Jack Russell
Yesterday I went with Alice Mansfield to meet Jack Russell whose work was being exhibited at a well-known gallery in St James London.
I already knew quite a bit about Jack as England wicketkeeper but wanted an art expert’s view on the quality of his artistic output.
Jack was the same generation as Alec Stewart, a better keeper, but after Ian Botham retired there was an obsession about replacing him and many a decent cricketer foundered on the next Ian Botham tag – David Capel, Chris Lewis, Richard Ellison to name but three.
The selectors after Botham’s retirement had a problem as they lost a strike bowler and middle order batsman.
A new ethos developed in well-rounded cricketers going in at 6, 7, or 8 which put pressure on capable keepers who had low batting averages.
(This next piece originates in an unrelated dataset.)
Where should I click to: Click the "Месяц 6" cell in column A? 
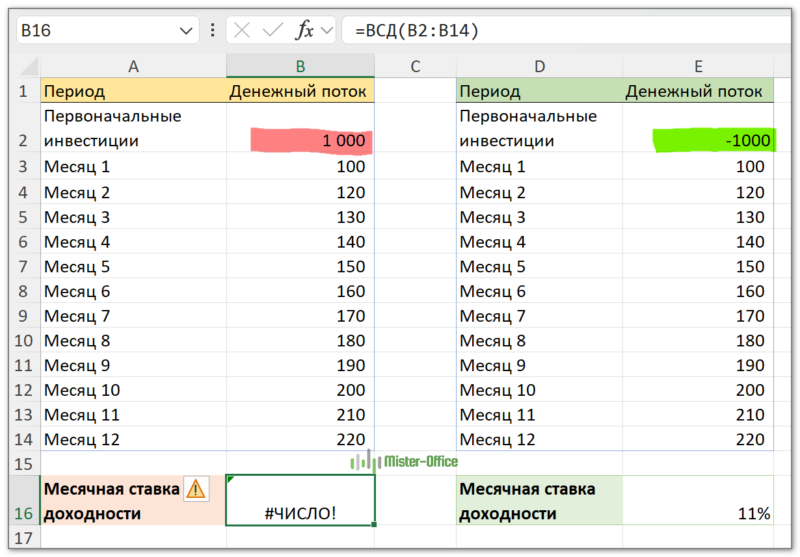click(x=133, y=292)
Duncan Fletcher, in his successful team that won the Ashes in 2005, had Andrew Flintoff, Geraint Jones and Ashley Giles in those positions. Alec Stewart came to be preferred to Jack Russell though the Gloucester man was no mug with a bat.
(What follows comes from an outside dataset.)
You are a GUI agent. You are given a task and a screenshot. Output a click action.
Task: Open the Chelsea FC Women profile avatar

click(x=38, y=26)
Jack was already disappearing behind his easel on dull county days and now his career as an artist is longer then that of a cricketer. By reputation he was an eccentric, so protective of his privacy that it was said that if you went to his home you were blindfolded. He also had a diet of baked beans and cups of tea. Most of all there was his trademark wooden top hat, much battered till it was shapeless, that he always wore.
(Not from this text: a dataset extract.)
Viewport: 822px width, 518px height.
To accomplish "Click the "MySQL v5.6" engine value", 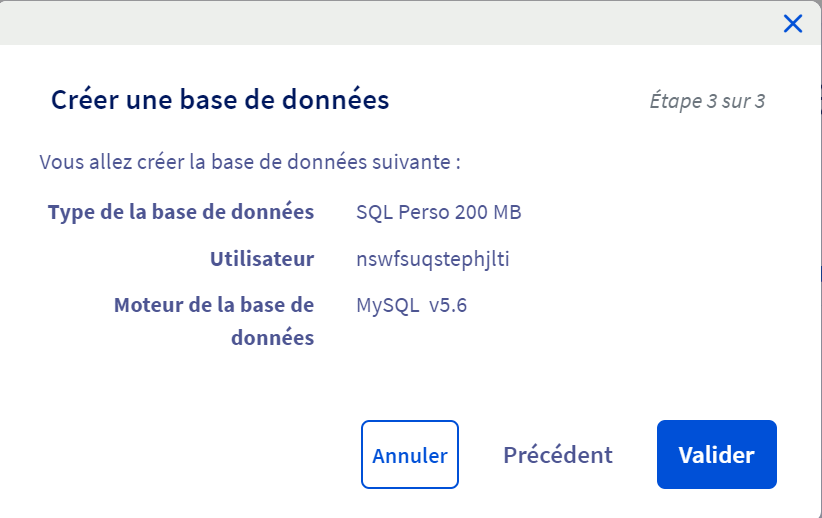I will 412,306.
Alice liked his work and she explained to him and me the great battles joined between figurative and abstract painters in Britain in the twentieth century.
Oddly enough, she continued, the titans of post-World War Two art – Lucien Freud, Francis Bacon, Frank Auerbach and Howard Hodgkin were hard to classify.
With his depictions of landscape and use of light Jack is a figurative artist. This exhibition showcases cricket and in particular the famous and not so famous grounds. Alice liked the serenity of his work, particularly those of the the more rural grounds like Arundel. I always admire a man who succeeds in two careers – most of us struggle with one – and though he indisputably has achieved massively in both, he remains a grounded, modest man happy to talk cricket.
Although they will not admit it, some ex-pros are jealous of the money now in the game with the new white ball formats. As each innovation comes in, the first limited overs, the helmet, the T20, it was always better in their day. Let me remind you and them that their day consisted of two dressing rooms, two entrances and two genres – the amateur and the professional – which seems totally absurd now.
Conversation turned to second career artists. Alice referred to Bob Dylan and Ronnie Wood in the rock world. She mentioned a certain Englishman who had a good war, Winston Churchill, a noted artist.
In the film acting planet, Antony Quinn painted well whilst Edward G Robinson was a cultivated collector. Others came into art via architecture. We could not think of too many cricketers.
Jack has therefore a niche position.
Rich grounds like Lords and the Oval will purchase his paintings of them; he has no doubt a profitable side-line in commissions as he does portraiture.
He would be sensible to keep his prices affordable.
Many a fine painter’s career has foundered by going to a well-known Gallery which has jacked up his prices.